*What the task asks*.
With pictures excluded, repeat exactly the lines from the one containing "The height and" through the last line of the material below.
----------------
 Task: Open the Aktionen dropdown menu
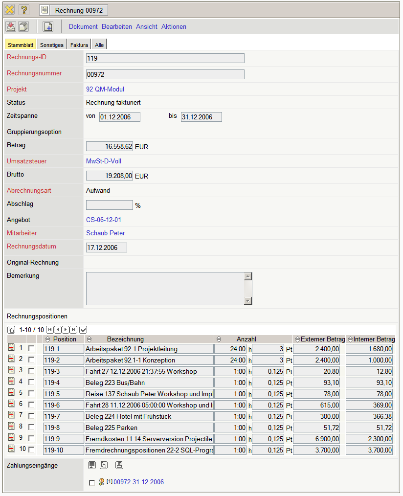[x=174, y=27]
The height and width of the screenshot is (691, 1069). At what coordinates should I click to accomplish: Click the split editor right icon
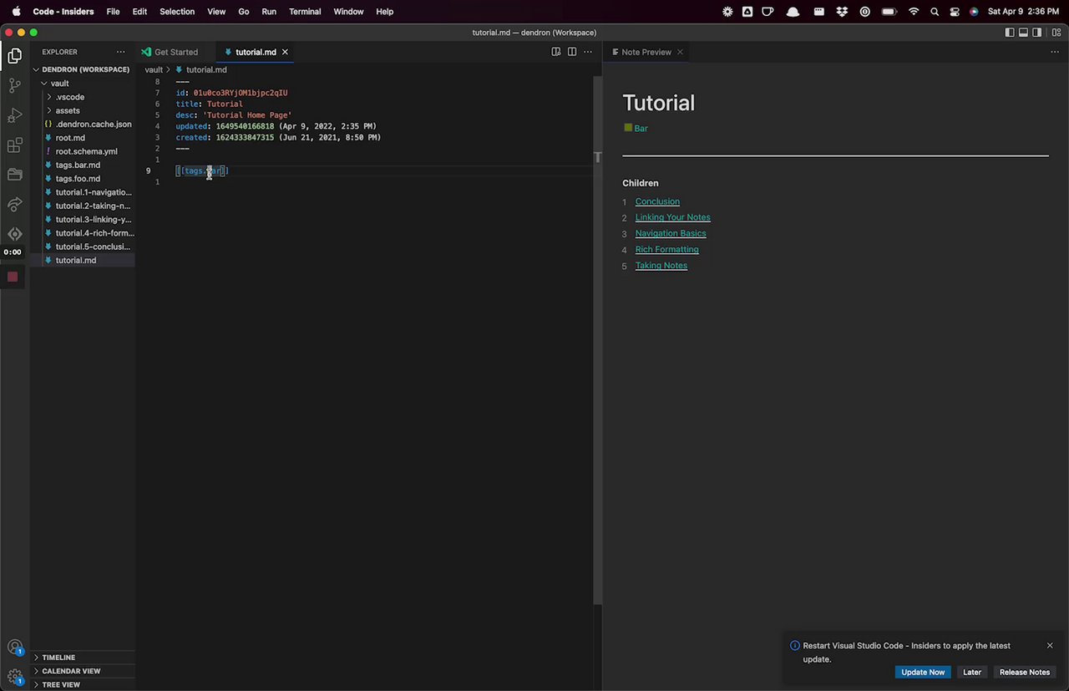pos(572,52)
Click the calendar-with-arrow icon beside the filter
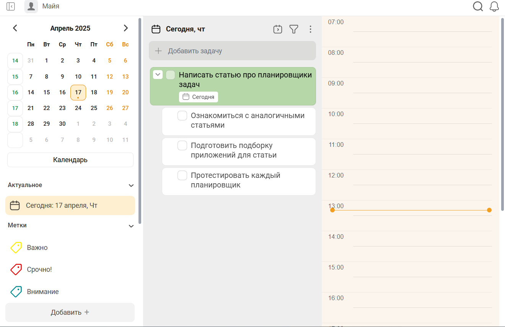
----------------
*Answer for the task*.
The height and width of the screenshot is (691, 1069). At what coordinates should I click to accomplish: Click the split editor right icon
pos(572,52)
Click the calendar-with-arrow icon beside the filter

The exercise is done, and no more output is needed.